### Records for the task
- - - - - - -

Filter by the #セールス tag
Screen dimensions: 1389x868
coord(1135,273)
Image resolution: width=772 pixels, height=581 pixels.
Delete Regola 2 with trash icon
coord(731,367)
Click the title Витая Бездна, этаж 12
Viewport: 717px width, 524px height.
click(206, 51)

- - - - - - -

Please rewrite the entries above with every "trash icon" changed to "bin icon", keeping everything else the same.

### The output
Filter by the #セールス tag
Screen dimensions: 1389x868
coord(1135,273)
Image resolution: width=772 pixels, height=581 pixels.
Delete Regola 2 with bin icon
coord(731,367)
Click the title Витая Бездна, этаж 12
Viewport: 717px width, 524px height.
click(206, 51)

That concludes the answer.